In one basic implementation, the CRSM may include both random access memory ("RAM") and Flash memory. In other implementations, the CRSM may include, but is not limited to, read-only memory ("ROM"), electrically erasable programmable read- only memory ("EEPROM"), or any other medium which can be used to store the desired information, and which can be accessed by the microprocessor 800. Several programming modules such as instructions, datastores, and so forth may be stored within the memory 802 and configured to execute on the microprocessor 800.

[0054] The processor 432 incorporates an operating system 804 configured and programmed to operate the Digital Signal Processing (“DSP”) engine 434 and to manage hardware and services (e.g., wireless unit 806, USB unit 808, Codec 810) within synchronized module 404 for the benefit of other control elements 812-832 in the processor. The control elements and their interconnections as shown in the diagram of Fig. 3 are merely representative; other elements or sub-circuits for processing the user voice input, interpreting that input, and/or performing functions based on that input may be provided. The codec unit 810 illustrated as part of the synchronized module 404 converts audio data between analog and digital formats and is coupled to the microphones of the microphone array 424 and to the processor to encode the audio received signals and similarly is connected via the

communications module 822 to the host loudspeaker 604 to decode the audio signals to be broadcast.

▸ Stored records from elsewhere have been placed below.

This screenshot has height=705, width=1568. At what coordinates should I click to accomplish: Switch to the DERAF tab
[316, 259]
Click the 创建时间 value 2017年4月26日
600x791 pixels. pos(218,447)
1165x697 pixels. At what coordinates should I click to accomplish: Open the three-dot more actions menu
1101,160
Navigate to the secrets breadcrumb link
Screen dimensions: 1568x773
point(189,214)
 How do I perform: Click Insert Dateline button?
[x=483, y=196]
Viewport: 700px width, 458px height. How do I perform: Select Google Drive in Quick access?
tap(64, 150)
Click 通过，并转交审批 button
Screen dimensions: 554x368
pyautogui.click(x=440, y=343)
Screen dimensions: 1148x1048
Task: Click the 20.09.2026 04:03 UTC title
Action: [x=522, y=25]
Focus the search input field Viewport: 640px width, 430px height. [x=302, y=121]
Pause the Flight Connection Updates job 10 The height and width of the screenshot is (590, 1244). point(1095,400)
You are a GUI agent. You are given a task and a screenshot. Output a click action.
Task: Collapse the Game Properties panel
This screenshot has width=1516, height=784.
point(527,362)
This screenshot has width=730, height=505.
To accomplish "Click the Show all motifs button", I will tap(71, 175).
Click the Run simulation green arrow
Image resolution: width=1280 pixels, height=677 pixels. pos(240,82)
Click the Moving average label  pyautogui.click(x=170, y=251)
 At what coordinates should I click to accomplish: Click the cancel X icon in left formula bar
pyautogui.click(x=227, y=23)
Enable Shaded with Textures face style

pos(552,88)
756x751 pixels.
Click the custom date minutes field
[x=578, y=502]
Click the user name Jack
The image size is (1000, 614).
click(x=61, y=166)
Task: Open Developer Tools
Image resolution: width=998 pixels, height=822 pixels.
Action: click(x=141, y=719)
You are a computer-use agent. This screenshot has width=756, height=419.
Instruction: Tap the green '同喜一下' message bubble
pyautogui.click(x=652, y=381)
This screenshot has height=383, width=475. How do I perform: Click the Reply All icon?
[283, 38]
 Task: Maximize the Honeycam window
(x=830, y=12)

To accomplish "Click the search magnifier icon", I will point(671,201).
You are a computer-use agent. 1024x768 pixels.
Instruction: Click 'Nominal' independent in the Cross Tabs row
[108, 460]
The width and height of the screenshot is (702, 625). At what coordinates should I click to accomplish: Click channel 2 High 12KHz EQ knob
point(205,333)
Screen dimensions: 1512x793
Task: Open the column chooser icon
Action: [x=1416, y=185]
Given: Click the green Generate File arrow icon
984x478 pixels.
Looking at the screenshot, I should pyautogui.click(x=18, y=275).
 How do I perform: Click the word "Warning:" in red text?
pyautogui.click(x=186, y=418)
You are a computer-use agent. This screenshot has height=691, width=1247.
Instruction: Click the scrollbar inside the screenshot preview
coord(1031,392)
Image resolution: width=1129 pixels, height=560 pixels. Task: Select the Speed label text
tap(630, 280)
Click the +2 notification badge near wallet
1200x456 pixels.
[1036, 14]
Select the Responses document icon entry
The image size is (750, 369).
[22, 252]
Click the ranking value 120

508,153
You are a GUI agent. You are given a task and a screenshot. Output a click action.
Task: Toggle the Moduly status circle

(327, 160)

[0055] A user 106 may interact with the Smart Puck synchronized VC module 404 by speaking to it, the microphone array 424 receives the user speech 122, and the codec unit encodes the user speech and transfers that audio data to other components via the operating system for use in carrying out commands or responding to queries, for example, in known manner. The Smart Puck synchronized VC module 404 can then communicate back to the user by way of the audio output module 816 and the communication module 822 which produce signals that are converted to audible statements 120 by passing through the codec and being connectable to the host loudspeaker system 604 either by a direct wired connection or wirelessly as via a Bluetooth connection indicated at 606 to be output, or broadcast, through the host speaker 604. In this manner, the user interacts with the VC loudspeaker system 400 and synchronized module 404 simply through speech 122, without use of the keyboard or display that is common in other types of devices.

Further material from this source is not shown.